Given records section start

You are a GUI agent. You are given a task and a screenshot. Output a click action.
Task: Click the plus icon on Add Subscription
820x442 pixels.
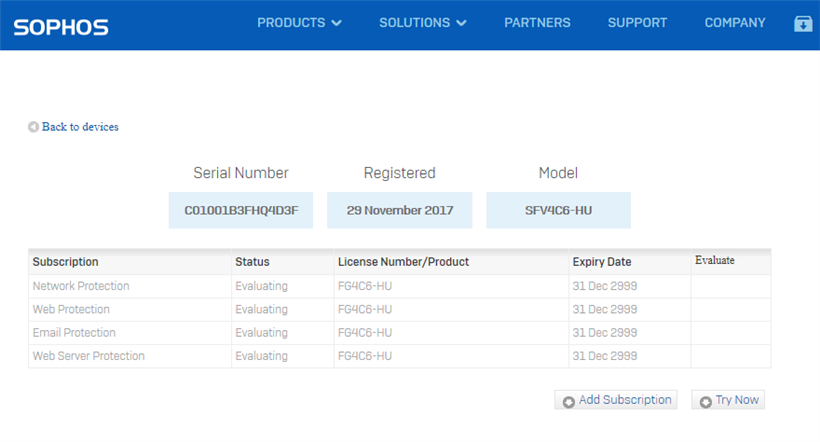pos(569,401)
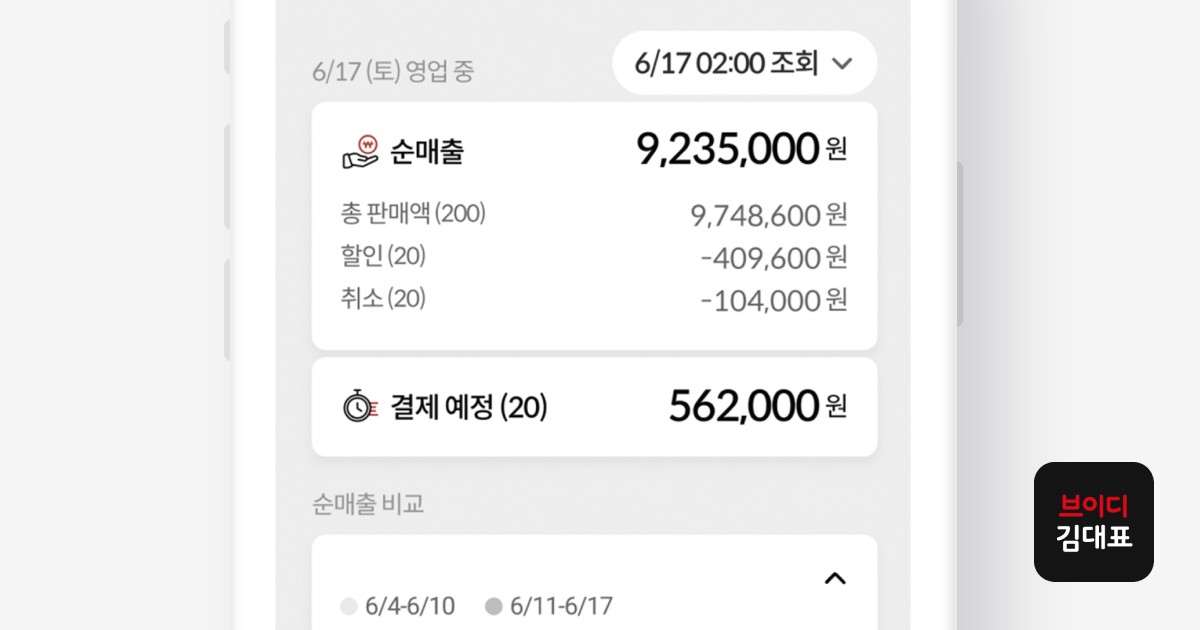Open the 할인 (20) discount row

point(383,256)
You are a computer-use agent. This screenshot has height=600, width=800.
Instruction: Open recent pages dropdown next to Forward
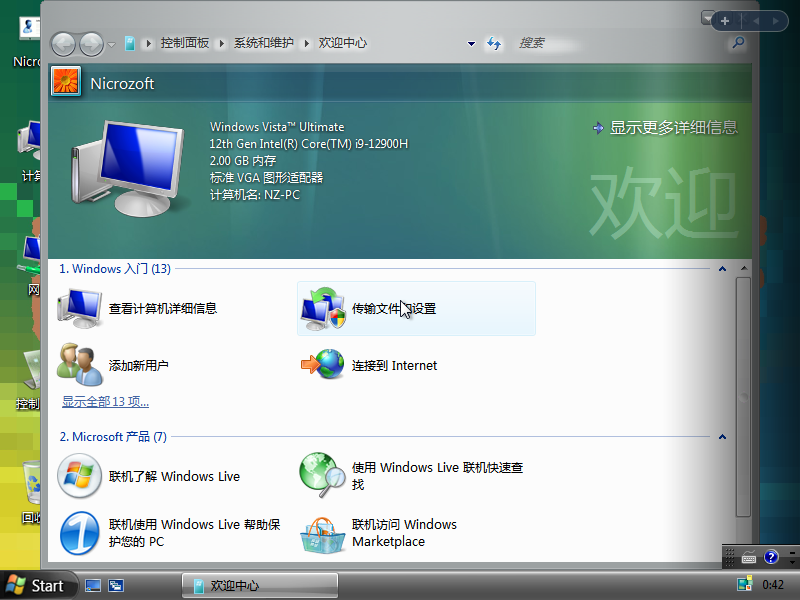112,43
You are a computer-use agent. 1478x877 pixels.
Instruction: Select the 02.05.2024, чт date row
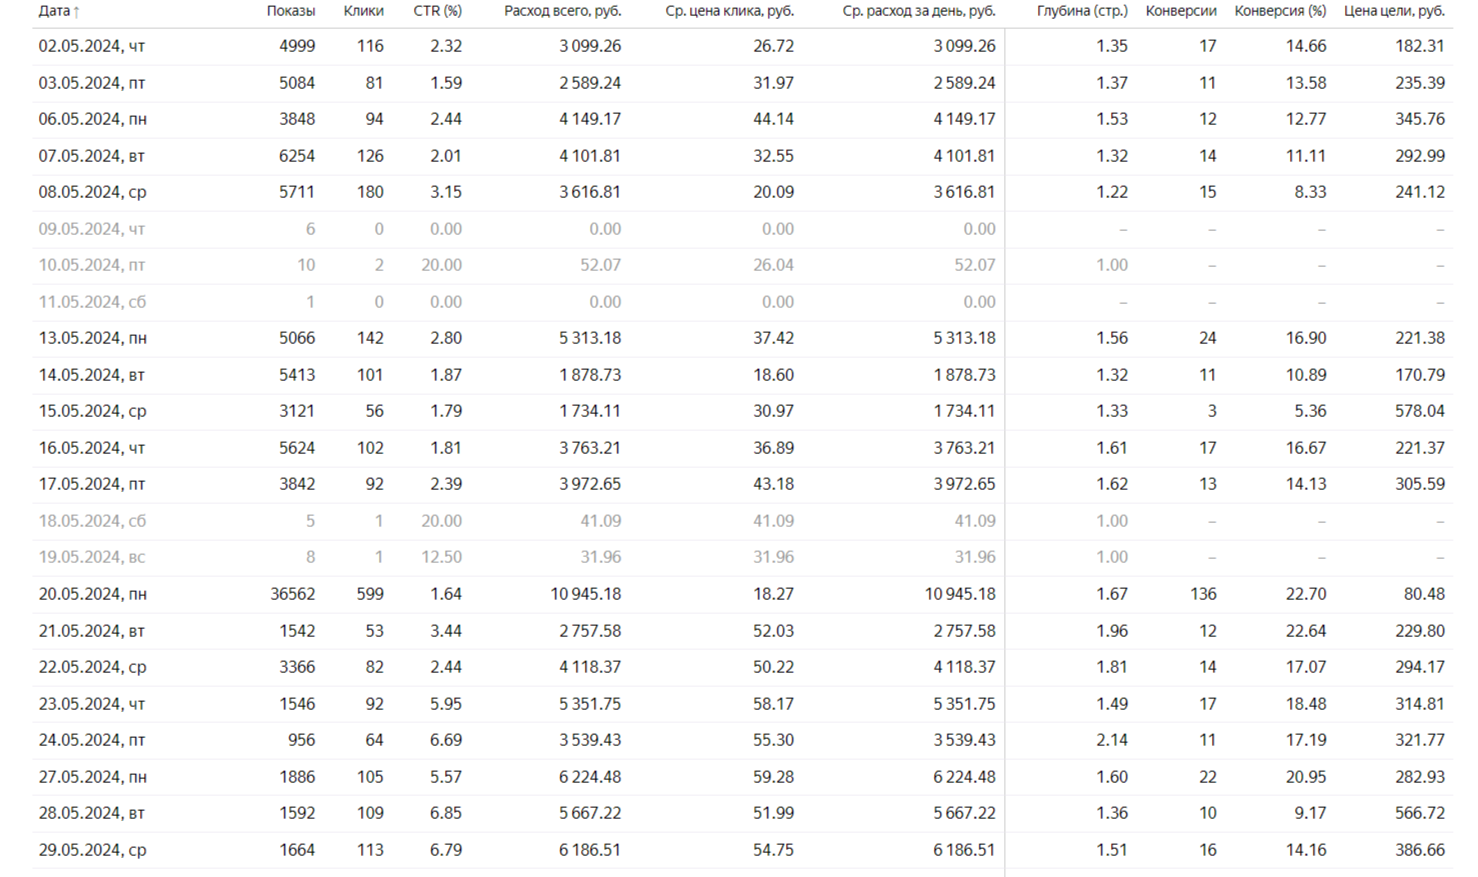pyautogui.click(x=742, y=46)
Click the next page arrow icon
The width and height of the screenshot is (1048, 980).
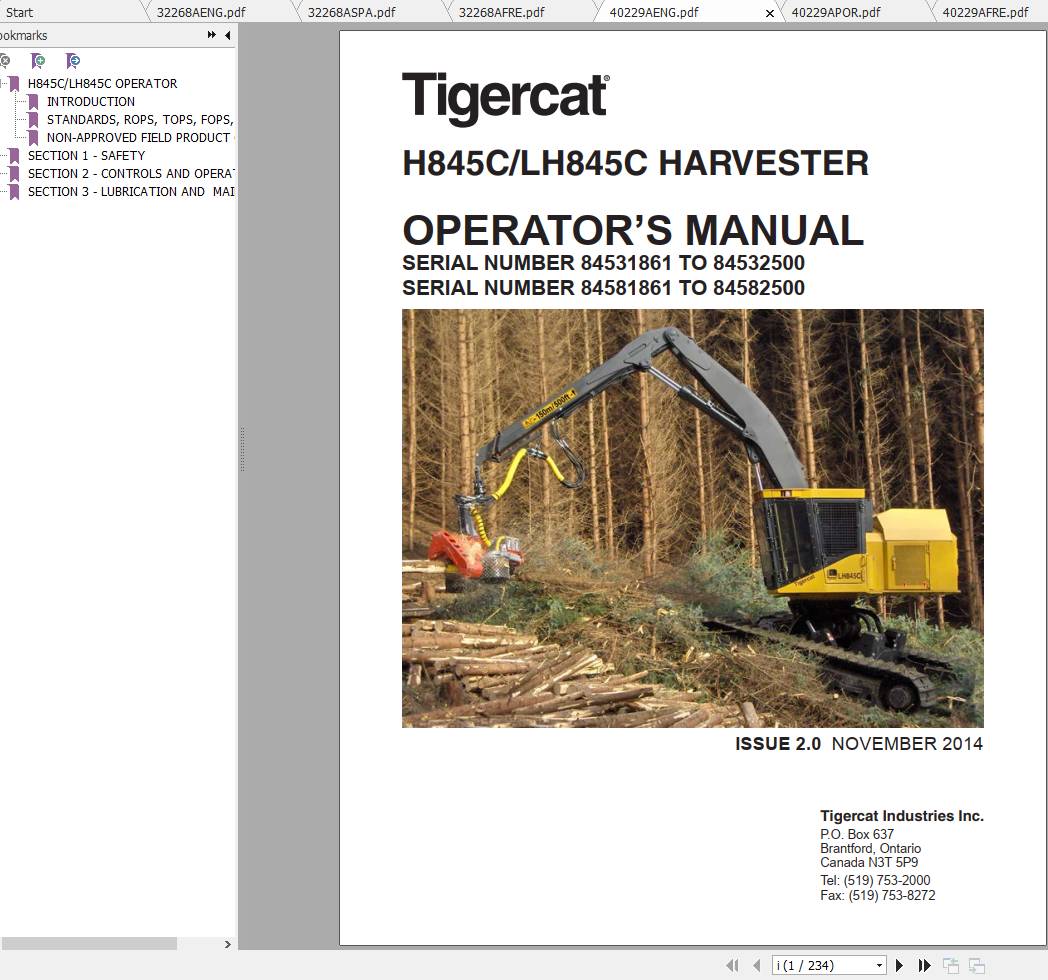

Given records section end

When you repeat the material, keep every word exact and drop the pictures.

You are a GUI agent. You are given a task and a screenshot. Output a click action.
Task: Click the plus icon on Add Subscription
820x442 pixels.
pos(569,401)
Open the 할인 (20) discount row

point(383,256)
You are a computer-use agent. This screenshot has height=600, width=800.
Instruction: Open recent pages dropdown next to Forward
112,43
You are a computer-use agent. 1478x877 pixels.
Instruction: Select the 02.05.2024, чт date row
pyautogui.click(x=742, y=46)
Click the next page arrow icon
The width and height of the screenshot is (1048, 980).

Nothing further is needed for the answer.